= Yoko Morishita =

Japanese ballerina

Yoko Morishita (森下洋子 Morishita Yoko, born in Hiroshima December 7, 1948) is a Japanese ballerina for Matsuyama Ballet Company.

== Career ==
Morishita started ballet at the age of three. She moved to Tokyo to start her ballet life in 1963 when she was 12 years old. Studied ballet in America in 1969. Morishita entered Matsuyama Ballet Company in 1971. She has been a leader there from 2001.
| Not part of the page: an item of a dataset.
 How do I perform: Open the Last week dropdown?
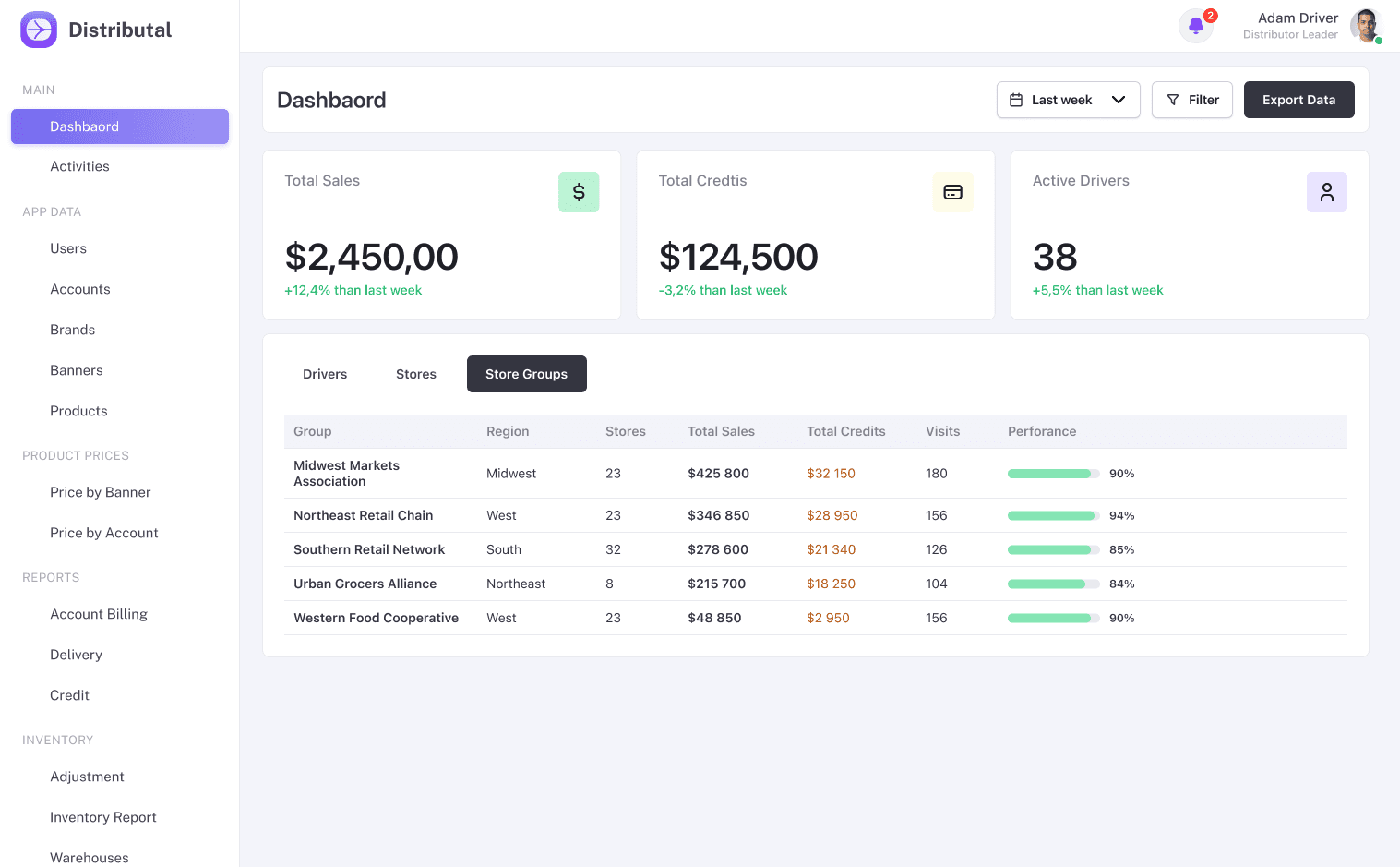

Performed for the 25th anniversary of the Queen Elizabeth in 1977. *Performed at Palais Garnier as the 1st Japanese ballerina in 1981. Performed with Rudolf Nureyev from 1983. Participates in some international ballet competitions as a judge. One of the Person of Cultural Merit in 1997. Member of The Japan Art Academy from 2002.

== Awards==
- 1974 Gold Medal at the 1974 Varna International Ballet Competition
- 1975, 1977 Japan Academy Prize
- 1985 Japan Academy of Arts Award
- 1985 10th Laurence Olivier Awards
- 2000 Hiroshima Prefectural Prize of Honour
- 2012 Praemium Imperiale on October 23, 2012.